Has anyone used tung oil on pens to pop the grain and finish with CA? I'm wondering if oil will affect the CA finish sticking to on...

Got wood? Turn it.....


----------



## Chrome (Oct 21, 2011)

I have used BLO under CA and it's fine. In fact it's a recognized method for pen finishing. I'd give it a go on a piece of scrap perhaps and see how it goes. :thumbsup:

Cheers, Chrome


----------



## BassBlaster (Nov 21, 2010)

Many people use BLO under CA. Some even use a coat of BLO then CA then BLO then CA and so on.

I just use CA. I use thin for the first two coats.
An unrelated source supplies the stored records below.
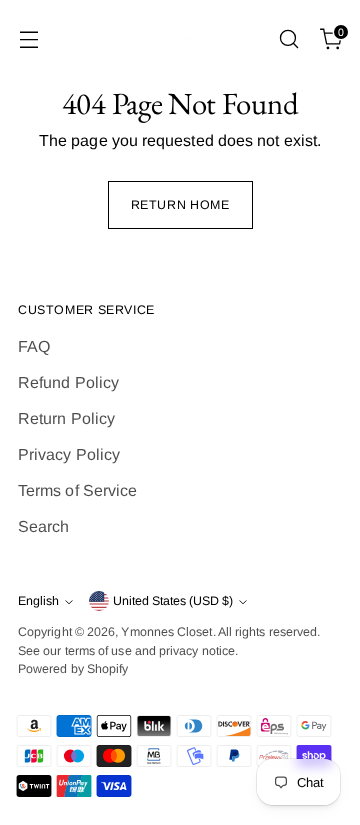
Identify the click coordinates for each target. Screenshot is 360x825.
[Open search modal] (288, 39)
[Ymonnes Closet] (180, 39)
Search (43, 526)
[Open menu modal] (28, 39)
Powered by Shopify (73, 669)
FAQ (34, 346)
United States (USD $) (173, 601)
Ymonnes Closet (166, 632)
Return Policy (66, 418)
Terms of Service (77, 490)
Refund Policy (68, 382)
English (38, 601)
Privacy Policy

Aply the first coat and give it a minute to soak in and the same for the second coat. Then switch to medium for building up the finish with a shot of accelerator between coats. Then polish!! The end result is a finish like this...










As you can see, it is possible to "pop" the grain using only CA. I'm not sure how adding an oil product prior to finishing would have added to this pen.

Somewhere on this site is an article from a member who is a scientific guru about why you shoud NOT use an oil product such as BLO with your CA finish. If I remember correctly, it affects the adhesion of the CA which makes complete since.


----------



## RusDemka (Jun 9, 2012)

BassBlaster said:


> Many people use BLO under CA. Some even use a coat of BLO then CA then BLO then CA and so on.
> 
> I just use CA. I use thin for the first two coats. Aply the first coat and give it a minute to soak in and the same for the second coat. Then switch to medium for building up the finish with a shot of accelerator between coats. Then polish!! The end result is a finish like this...
> 
> ...


I guess being a.new turner u just need to try different things untill I find a method I like, I did read an article on the CA adhering to oil products, just wanted to see what people are already doing.. great looking pen by the way, I realy like dark colored grain patterns

Got wood? Turn it.....


----------



## BassBlaster (Nov 21, 2010)

RusDemka said:


> I guess being a.new turner u just need to try different things untill I find a method I like, I did read an article on the CA adhering to oil products, just wanted to see what people are already doing.. great looking pen by the way, I realy like dark colored grain patterns
> 
> Got wood? Turn it.....


 Yup, I'm a new turner as well. Watching lots of videos and then trying things to see what works is how I learn.

The wood is honduras rosewood. Its quickly becoming one of my favorites. It has beautiful grain patterns that look like feathers when turned.


----------